[Opening DATA FOR ANALYSIS section]
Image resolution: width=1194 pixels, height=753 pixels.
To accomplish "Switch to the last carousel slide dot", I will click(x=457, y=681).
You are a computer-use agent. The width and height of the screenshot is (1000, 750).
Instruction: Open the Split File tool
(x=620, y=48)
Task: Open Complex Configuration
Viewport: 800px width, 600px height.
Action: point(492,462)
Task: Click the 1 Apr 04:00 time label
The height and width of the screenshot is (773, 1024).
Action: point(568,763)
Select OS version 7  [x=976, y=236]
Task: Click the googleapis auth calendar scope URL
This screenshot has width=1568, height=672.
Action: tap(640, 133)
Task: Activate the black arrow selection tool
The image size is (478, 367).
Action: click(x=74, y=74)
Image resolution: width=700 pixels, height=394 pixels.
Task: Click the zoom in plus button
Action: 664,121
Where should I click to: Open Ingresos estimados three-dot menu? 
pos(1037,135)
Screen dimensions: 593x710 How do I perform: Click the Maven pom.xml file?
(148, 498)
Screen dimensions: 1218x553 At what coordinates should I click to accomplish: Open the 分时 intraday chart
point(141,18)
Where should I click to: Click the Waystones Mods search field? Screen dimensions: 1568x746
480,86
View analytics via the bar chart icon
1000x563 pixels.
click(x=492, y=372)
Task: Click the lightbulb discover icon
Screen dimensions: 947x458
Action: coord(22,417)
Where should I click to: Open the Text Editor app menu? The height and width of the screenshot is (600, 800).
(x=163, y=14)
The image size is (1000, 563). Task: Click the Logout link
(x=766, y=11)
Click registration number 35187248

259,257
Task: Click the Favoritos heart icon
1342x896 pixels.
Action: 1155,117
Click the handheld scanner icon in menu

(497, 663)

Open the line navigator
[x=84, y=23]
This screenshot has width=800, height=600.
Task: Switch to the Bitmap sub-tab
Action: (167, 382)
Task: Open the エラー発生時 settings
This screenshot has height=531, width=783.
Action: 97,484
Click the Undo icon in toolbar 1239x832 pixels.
[Closing DATA FOR ANALYSIS section]
* _ABOUT THIS TASK_
Only the span from the line with "Screen dimensions: 1218x553" through the final line of the records goes in the output, each line unchanged.

* _EXERCISE SOLUTION_
Screen dimensions: 1218x553 At what coordinates should I click to accomplish: Open the 分时 intraday chart
point(141,18)
Where should I click to: Click the Waystones Mods search field? Screen dimensions: 1568x746
480,86
View analytics via the bar chart icon
1000x563 pixels.
click(x=492, y=372)
Task: Click the lightbulb discover icon
Screen dimensions: 947x458
Action: coord(22,417)
Where should I click to: Open the Text Editor app menu? The height and width of the screenshot is (600, 800).
(x=163, y=14)
The image size is (1000, 563). Task: Click the Logout link
(x=766, y=11)
Click registration number 35187248

259,257
Task: Click the Favoritos heart icon
1342x896 pixels.
Action: 1155,117
Click the handheld scanner icon in menu

(497, 663)

Open the line navigator
[x=84, y=23]
This screenshot has width=800, height=600.
Task: Switch to the Bitmap sub-tab
Action: (167, 382)
Task: Open the エラー発生時 settings
This screenshot has height=531, width=783.
Action: 97,484
Click the Undo icon in toolbar 1239x832 pixels.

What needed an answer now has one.